# TO DO
Can you convert all of the data below into a JSON list of strings, one string per line, leaving out blank lines?

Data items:

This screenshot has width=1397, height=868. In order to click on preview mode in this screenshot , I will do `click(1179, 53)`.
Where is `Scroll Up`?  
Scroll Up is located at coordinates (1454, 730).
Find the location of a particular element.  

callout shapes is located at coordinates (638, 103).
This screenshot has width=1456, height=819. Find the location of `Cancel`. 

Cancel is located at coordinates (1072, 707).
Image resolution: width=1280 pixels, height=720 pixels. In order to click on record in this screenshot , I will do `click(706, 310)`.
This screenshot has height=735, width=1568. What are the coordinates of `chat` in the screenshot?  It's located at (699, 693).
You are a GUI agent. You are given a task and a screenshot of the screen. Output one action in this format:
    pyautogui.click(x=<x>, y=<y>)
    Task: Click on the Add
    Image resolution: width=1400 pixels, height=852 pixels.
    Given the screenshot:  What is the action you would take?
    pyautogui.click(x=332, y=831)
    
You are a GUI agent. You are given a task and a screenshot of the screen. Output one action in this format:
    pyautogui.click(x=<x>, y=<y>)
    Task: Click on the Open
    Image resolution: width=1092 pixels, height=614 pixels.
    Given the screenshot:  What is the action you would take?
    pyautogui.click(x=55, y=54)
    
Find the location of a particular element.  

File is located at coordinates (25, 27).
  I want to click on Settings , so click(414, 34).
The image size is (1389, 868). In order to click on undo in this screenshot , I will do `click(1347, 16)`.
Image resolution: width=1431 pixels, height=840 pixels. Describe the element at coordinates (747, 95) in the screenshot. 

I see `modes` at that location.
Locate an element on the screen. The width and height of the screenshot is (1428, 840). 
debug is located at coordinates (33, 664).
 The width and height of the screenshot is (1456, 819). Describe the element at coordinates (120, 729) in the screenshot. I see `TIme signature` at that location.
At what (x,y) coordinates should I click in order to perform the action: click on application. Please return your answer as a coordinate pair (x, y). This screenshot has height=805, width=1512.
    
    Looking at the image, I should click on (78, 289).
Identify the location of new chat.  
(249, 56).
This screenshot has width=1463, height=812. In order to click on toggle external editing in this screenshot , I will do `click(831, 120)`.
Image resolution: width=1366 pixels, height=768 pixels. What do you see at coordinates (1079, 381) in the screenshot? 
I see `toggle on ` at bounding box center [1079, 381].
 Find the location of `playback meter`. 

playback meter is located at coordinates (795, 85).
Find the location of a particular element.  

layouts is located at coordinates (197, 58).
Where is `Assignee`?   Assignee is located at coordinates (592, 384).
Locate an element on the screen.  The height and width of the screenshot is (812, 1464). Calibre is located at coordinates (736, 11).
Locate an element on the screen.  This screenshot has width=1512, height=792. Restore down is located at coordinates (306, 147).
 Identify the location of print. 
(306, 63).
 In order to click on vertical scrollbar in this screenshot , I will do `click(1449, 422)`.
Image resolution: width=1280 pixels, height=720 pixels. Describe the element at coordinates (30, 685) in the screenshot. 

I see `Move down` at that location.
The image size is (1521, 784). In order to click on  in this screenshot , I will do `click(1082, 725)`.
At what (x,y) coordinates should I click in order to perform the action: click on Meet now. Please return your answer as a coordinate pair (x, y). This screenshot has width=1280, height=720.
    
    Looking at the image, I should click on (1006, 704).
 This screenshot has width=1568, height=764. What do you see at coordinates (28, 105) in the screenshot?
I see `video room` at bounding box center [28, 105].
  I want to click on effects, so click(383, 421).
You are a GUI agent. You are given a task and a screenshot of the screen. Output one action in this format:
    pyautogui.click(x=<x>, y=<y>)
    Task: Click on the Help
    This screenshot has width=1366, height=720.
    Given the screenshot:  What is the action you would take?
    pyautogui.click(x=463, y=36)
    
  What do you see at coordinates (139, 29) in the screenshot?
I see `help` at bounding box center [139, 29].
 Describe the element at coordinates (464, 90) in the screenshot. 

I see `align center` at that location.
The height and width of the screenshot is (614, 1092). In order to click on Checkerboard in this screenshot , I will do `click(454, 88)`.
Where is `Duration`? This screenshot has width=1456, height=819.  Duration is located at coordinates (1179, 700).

# EXERCISE ANSWER
[
  "This screenshot has width=1397, height=868. In order to click on preview mode in this screenshot , I will do `click(1179, 53)`.",
  "Where is `Scroll Up`?  ",
  "Scroll Up is located at coordinates (1454, 730).",
  "Find the location of a particular element.  ",
  "callout shapes is located at coordinates (638, 103).",
  "This screenshot has width=1456, height=819. Find the location of `Cancel`. ",
  "Cancel is located at coordinates (1072, 707).",
  "Image resolution: width=1280 pixels, height=720 pixels. In order to click on record in this screenshot , I will do `click(706, 310)`.",
  "This screenshot has height=735, width=1568. What are the coordinates of `chat` in the screenshot?  It's located at (699, 693).",
  "You are a GUI agent. You are given a task and a screenshot of the screen. Output one action in this format:",
  "    pyautogui.click(x=<x>, y=<y>)",
  "    Task: Click on the Add",
  "    Image resolution: width=1400 pixels, height=852 pixels.",
  "    Given the screenshot:  What is the action you would take?",
  "    pyautogui.click(x=332, y=831)",
  "You are a GUI agent. You are given a task and a screenshot of the screen. Output one action in this format:",
  "    pyautogui.click(x=<x>, y=<y>)",
  "    Task: Click on the Open",
  "    Image resolution: width=1092 pixels, height=614 pixels.",
  "    Given the screenshot:  What is the action you would take?",
  "    pyautogui.click(x=55, y=54)",
  "Find the location of a particular element.  ",
  "File is located at coordinates (25, 27).",
  "  I want to click on Settings , so click(414, 34).",
  "The image size is (1389, 868). In order to click on undo in this screenshot , I will do `click(1347, 16)`.",
  "Image resolution: width=1431 pixels, height=840 pixels. Describe the element at coordinates (747, 95) in the screenshot. ",
  "I see `modes` at that location.",
  "Locate an element on the screen. The width and height of the screenshot is (1428, 840). ",
  "debug is located at coordinates (33, 664).",
  " The width and height of the screenshot is (1456, 819). Describe the element at coordinates (120, 729) in the screenshot. I see `TIme signature` at that location.",
  "At what (x,y) coordinates should I click in order to perform the action: click on application. Please return your answer as a coordinate pair (x, y). This screenshot has height=805, width=1512.",
  "    Looking at the image, I should click on (78, 289).",
  "Identify the location of new chat.  ",
  "(249, 56).",
  "This screenshot has width=1463, height=812. In order to click on toggle external editing in this screenshot , I will do `click(831, 120)`.",
  "Image resolution: width=1366 pixels, height=768 pixels. What do you see at coordinates (1079, 381) in the screenshot? ",
  "I see `toggle on ` at bounding box center [1079, 381].",
  " Find the location of `playback meter`. ",
  "playback meter is located at coordinates (795, 85).",
  "Find the location of a particular element.  ",
  "layouts is located at coordinates (197, 58).",
  "Where is `Assignee`?   Assignee is located at coordinates (592, 384).",
  "Locate an element on the screen.  The height and width of the screenshot is (812, 1464). Calibre is located at coordinates (736, 11).",
  "Locate an element on the screen.  This screenshot has width=1512, height=792. Restore down is located at coordinates (306, 147).",
  " Identify the location of print. ",
  "(306, 63).",
  " In order to click on vertical scrollbar in this screenshot , I will do `click(1449, 422)`.",
  "Image resolution: width=1280 pixels, height=720 pixels. Describe the element at coordinates (30, 685) in the screenshot. ",
  "I see `Move down` at that location.",
  "The image size is (1521, 784). In order to click on  in this screenshot , I will do `click(1082, 725)`.",
  "At what (x,y) coordinates should I click in order to perform the action: click on Meet now. Please return your answer as a coordinate pair (x, y). This screenshot has width=1280, height=720.",
  "    Looking at the image, I should click on (1006, 704).",
  " This screenshot has width=1568, height=764. What do you see at coordinates (28, 105) in the screenshot?",
  "I see `video room` at bounding box center [28, 105].",
  "  I want to click on effects, so click(383, 421).",
  "You are a GUI agent. You are given a task and a screenshot of the screen. Output one action in this format:",
  "    pyautogui.click(x=<x>, y=<y>)",
  "    Task: Click on the Help",
  "    This screenshot has width=1366, height=720.",
  "    Given the screenshot:  What is the action you would take?",
  "    pyautogui.click(x=463, y=36)",
  "  What do you see at coordinates (139, 29) in the screenshot?",
  "I see `help` at bounding box center [139, 29].",
  " Describe the element at coordinates (464, 90) in the screenshot. ",
  "I see `align center` at that location.",
  "The height and width of the screenshot is (614, 1092). In order to click on Checkerboard in this screenshot , I will do `click(454, 88)`.",
  "Where is `Duration`? This screenshot has width=1456, height=819.  Duration is located at coordinates (1179, 700)."
]